[SciPy-user] Save a list of arrays

2,101 views
Skip to first unread message

Mathieu Dubois

unread,
Apr 22, 2009, 9:09:20 AM4/22/09
to SciPy Users List
[I have posted this message this morning but apparently it is stuck
somewhere - sorry for multi-posting]

Hello,

I would like to save a list of arrays (each one has a different shape)
to a file.
For instance:
>>> array1 = numpy.ones(2);
>>> array2 = numpy.ones(5);
>>> array3 = numpy.ones(1000);
>>> list = [array1, array2, array3]

As my arrays are huge (each one contains several thousands values) I
would like a compressed file.
numpy.savez would be perfect (because it produces an archive of binary
files) but unfortunately numpy.savez(list) doesn't work because savez
needs each array individually.

So what's the best way to do that?

Maybe I could create an archive file in Python (using ZipFile) save each
array in a npy file and then write each file in the archive.

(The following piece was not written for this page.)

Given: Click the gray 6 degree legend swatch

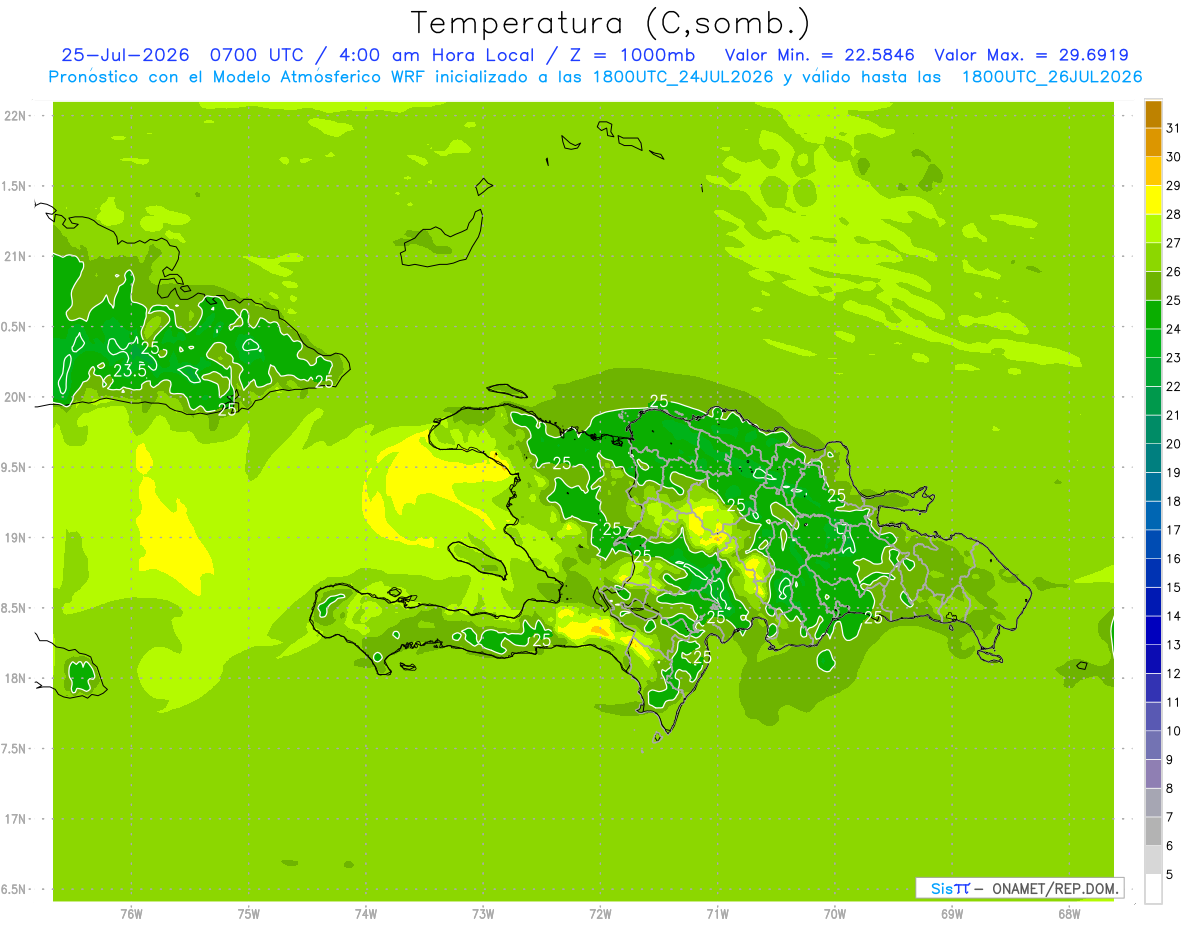Looking at the screenshot, I should click(1153, 831).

But then,
will numpy.load be able to open the file?

Any help appreciated.
Kind regards,
Mathieu
_______________________________________________
SciPy-user mailing list
SciPy...@scipy.org
http://mail.scipy.org/mailman/listinfo/scipy-user

Nuttall, Brandon C

unread,
Apr 22, 2009, 9:35:58 AM4/22/09
to SciPy Users List
I thought that is what pickling does, see http://docs.python.org/library/pickle.html

Brandon Nuttall
bnut...@uky.edu (KGS)
________________________________________
From: scipy-use...@scipy.org [scipy-use...@scipy.org] On Behalf Of Mathieu Dubois [mathieu...@limsi.fr]
Sent: Wednesday, April 22, 2009 9:09 AM
To: SciPy Users List
Subject: [SciPy-user] Save a list of arrays

Pauli Virtanen

unread,
Apr 22, 2009, 9:43:48 AM4/22/09
to scipy...@scipy.org
Wed, 22 Apr 2009 15:09:20 +0200, Mathieu Dubois kirjoitti:

> [I have posted this message this morning but apparently it is stuck
> somewhere - sorry for multi-posting]
>
> Hello,
>
> I would like to save a list of arrays (each one has a different shape)
> to a file.
> For instance:
> >>> array1 = numpy.ones(2);
> >>> array2 = numpy.ones(5);
> >>> array3 = numpy.ones(1000);
> >>> list = [array1, array2, array3]
>
> As my arrays are huge (each one contains several thousands values) I
> would like a compressed file.
> numpy.savez would be perfect (because it produces an archive of binary
> files) but unfortunately numpy.savez(list) doesn't work because savez
> needs each array individually.
>
> So what's the best way to do that?

savez(filename, *list)

The star is Python syntax for unpacking a sequence to arguments.

--
Pauli Virtanen

Lev Givon

unread,
Apr 22, 2009, 9:43:28 AM4/22/09
to SciPy Users List
Received from Mathieu Dubois on Wed, Apr 22, 2009 at 09:09:20AM EDT:

> [I have posted this message this morning but apparently it is stuck
> somewhere - sorry for multi-posting]
>
> Hello,
>
> I would like to save a list of arrays (each one has a different shape)
> to a file.
> For instance:
> >>> array1 = numpy.ones(2);
> >>> array2 = numpy.ones(5);
> >>> array3 = numpy.ones(1000);
> >>> list = [array1, array2, array3]
>
> As my arrays are huge (each one contains several thousands values) I
> would like a compressed file.
> numpy.savez would be perfect (because it produces an archive of binary
> files) but unfortunately numpy.savez(list) doesn't work because savez
> needs each array individually.
>
> So what's the best way to do that?
>
> Maybe I could create an archive file in Python (using ZipFile) save each
> array in a npy file and then write each file in the archive. But then,
> will numpy.load be able to open the file?
>
> Any help appreciated.
> Kind regards,
> Mathieu

You might find hdf5pickle useful:

http://www.elisanet.fi/ptvirtan/software/hdf5pickle

(If you would like a compressed file, you can specify a compression
filter when creating the HDF5 file in which to store your data.)

L.G.

Gabriel Beckers

unread,
Apr 22, 2009, 9:53:06 AM4/22/09
to SciPy Users List
If you want your data saved in a generic way, you could use PyTables
( http://www.pytables.org/ ) to save your arrays in hdf5 format.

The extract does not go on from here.